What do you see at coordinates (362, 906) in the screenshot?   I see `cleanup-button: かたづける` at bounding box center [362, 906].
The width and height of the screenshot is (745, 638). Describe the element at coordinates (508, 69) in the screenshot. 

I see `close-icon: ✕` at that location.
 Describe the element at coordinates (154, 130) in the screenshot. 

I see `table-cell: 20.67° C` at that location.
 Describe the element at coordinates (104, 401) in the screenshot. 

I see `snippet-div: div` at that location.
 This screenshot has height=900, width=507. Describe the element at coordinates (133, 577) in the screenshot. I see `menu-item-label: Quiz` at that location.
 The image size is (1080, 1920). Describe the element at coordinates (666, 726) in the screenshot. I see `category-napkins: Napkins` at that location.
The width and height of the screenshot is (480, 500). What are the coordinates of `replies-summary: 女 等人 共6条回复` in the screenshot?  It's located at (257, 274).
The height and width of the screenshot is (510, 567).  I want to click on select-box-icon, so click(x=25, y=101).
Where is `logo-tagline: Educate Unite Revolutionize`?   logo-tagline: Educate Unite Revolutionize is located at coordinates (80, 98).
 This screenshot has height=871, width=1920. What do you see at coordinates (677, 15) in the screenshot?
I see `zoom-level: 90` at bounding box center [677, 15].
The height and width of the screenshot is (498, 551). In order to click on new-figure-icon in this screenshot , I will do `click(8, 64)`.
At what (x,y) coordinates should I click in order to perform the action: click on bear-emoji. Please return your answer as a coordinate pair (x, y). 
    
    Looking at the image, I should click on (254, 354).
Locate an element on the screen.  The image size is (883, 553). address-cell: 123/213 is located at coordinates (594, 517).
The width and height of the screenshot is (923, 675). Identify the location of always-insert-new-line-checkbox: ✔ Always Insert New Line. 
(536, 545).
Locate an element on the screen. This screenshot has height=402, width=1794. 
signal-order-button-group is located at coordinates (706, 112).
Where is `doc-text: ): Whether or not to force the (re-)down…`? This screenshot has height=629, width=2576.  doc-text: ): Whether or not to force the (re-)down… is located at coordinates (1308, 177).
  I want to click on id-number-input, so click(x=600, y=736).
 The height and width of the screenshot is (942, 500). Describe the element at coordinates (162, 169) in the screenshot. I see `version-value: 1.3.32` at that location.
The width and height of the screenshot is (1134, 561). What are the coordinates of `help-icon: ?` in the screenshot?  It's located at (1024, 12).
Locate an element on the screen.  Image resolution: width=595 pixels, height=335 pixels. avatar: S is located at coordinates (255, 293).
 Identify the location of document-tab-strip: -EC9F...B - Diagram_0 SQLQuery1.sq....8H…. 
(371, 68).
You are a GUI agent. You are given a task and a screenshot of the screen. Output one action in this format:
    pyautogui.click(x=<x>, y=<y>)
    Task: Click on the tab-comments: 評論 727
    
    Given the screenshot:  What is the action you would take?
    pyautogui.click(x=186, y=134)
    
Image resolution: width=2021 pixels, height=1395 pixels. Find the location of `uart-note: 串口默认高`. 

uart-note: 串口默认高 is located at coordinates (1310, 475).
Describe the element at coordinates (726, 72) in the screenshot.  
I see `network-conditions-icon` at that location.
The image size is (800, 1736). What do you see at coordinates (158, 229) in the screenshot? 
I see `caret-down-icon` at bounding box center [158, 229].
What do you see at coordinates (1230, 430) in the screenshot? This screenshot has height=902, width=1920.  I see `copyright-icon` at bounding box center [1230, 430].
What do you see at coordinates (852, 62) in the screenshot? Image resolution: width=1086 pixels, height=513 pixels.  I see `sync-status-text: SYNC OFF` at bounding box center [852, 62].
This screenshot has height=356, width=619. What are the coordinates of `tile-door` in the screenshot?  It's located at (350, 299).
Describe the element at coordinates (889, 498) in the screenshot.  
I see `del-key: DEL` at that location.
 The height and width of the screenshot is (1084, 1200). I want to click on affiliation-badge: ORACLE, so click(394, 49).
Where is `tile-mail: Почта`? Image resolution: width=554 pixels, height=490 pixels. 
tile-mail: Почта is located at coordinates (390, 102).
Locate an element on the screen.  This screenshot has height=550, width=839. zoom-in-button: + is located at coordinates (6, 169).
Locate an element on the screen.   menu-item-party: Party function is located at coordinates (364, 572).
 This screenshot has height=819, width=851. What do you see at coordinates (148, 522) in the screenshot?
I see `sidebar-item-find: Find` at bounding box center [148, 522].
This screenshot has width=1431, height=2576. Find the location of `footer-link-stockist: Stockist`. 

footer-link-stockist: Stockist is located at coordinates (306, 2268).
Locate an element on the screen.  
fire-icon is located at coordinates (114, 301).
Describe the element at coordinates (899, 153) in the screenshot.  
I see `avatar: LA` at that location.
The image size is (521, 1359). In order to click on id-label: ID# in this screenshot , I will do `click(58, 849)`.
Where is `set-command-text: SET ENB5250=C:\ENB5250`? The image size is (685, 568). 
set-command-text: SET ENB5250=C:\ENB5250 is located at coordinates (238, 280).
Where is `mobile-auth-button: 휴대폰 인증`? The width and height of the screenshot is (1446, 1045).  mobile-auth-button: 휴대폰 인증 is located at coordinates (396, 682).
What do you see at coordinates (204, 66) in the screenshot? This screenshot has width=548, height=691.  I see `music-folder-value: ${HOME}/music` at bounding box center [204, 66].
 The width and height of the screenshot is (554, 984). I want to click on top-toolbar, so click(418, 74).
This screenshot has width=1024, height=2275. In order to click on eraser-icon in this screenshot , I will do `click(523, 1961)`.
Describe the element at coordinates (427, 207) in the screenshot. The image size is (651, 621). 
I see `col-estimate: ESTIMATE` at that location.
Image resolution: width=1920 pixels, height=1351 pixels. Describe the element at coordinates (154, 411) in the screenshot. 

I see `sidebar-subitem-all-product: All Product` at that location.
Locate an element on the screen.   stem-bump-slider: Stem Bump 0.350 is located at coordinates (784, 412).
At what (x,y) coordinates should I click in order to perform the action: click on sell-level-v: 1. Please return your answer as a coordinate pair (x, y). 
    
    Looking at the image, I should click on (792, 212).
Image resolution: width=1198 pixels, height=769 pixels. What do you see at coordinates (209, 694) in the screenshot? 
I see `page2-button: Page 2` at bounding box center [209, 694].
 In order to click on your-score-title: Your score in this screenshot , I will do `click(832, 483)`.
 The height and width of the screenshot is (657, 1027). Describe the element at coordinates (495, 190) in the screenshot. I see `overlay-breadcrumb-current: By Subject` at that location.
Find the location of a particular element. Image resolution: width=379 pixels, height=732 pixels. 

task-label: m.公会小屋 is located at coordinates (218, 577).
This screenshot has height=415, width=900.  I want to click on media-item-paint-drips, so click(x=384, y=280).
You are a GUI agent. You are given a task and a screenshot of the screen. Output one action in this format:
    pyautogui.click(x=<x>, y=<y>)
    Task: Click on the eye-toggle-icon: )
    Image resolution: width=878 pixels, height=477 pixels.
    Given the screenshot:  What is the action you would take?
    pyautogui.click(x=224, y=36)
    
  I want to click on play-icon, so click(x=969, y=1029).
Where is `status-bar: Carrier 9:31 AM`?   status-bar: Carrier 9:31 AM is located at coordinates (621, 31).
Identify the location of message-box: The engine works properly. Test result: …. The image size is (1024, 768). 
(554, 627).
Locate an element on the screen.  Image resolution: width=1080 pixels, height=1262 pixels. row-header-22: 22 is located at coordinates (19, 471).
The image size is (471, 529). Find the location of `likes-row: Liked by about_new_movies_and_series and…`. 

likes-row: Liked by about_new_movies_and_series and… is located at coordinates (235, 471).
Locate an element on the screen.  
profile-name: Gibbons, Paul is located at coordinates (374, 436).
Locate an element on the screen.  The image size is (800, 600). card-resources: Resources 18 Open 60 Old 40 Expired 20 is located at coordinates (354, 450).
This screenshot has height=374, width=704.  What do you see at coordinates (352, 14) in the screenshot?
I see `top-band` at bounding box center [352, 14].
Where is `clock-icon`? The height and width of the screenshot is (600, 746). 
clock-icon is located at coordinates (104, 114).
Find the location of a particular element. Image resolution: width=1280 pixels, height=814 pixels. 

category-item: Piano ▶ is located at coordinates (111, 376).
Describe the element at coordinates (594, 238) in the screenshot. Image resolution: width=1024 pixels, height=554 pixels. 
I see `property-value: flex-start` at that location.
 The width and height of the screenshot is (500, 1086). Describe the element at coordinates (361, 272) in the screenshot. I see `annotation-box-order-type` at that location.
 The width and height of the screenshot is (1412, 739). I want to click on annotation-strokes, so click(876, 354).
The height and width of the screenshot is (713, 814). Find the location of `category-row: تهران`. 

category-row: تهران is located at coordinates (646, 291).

TASK ITEM> Copy the lines of the listing above word for word, starting at the line that contains "coordinates (6, 169)." and ending at the line that contains "The width and height of the screenshot is (554, 984).".

RESPONSE AREA>
Locate an element on the screen.  This screenshot has height=550, width=839. zoom-in-button: + is located at coordinates (6, 169).
Locate an element on the screen.   menu-item-party: Party function is located at coordinates (364, 572).
 This screenshot has height=819, width=851. What do you see at coordinates (148, 522) in the screenshot?
I see `sidebar-item-find: Find` at bounding box center [148, 522].
This screenshot has width=1431, height=2576. Find the location of `footer-link-stockist: Stockist`. 

footer-link-stockist: Stockist is located at coordinates (306, 2268).
Locate an element on the screen.  
fire-icon is located at coordinates (114, 301).
Describe the element at coordinates (899, 153) in the screenshot.  
I see `avatar: LA` at that location.
The image size is (521, 1359). In order to click on id-label: ID# in this screenshot , I will do `click(58, 849)`.
Where is `set-command-text: SET ENB5250=C:\ENB5250`? The image size is (685, 568). 
set-command-text: SET ENB5250=C:\ENB5250 is located at coordinates (238, 280).
Where is `mobile-auth-button: 휴대폰 인증`? The width and height of the screenshot is (1446, 1045).  mobile-auth-button: 휴대폰 인증 is located at coordinates (396, 682).
What do you see at coordinates (204, 66) in the screenshot? This screenshot has width=548, height=691.  I see `music-folder-value: ${HOME}/music` at bounding box center [204, 66].
 The width and height of the screenshot is (554, 984). I want to click on top-toolbar, so click(418, 74).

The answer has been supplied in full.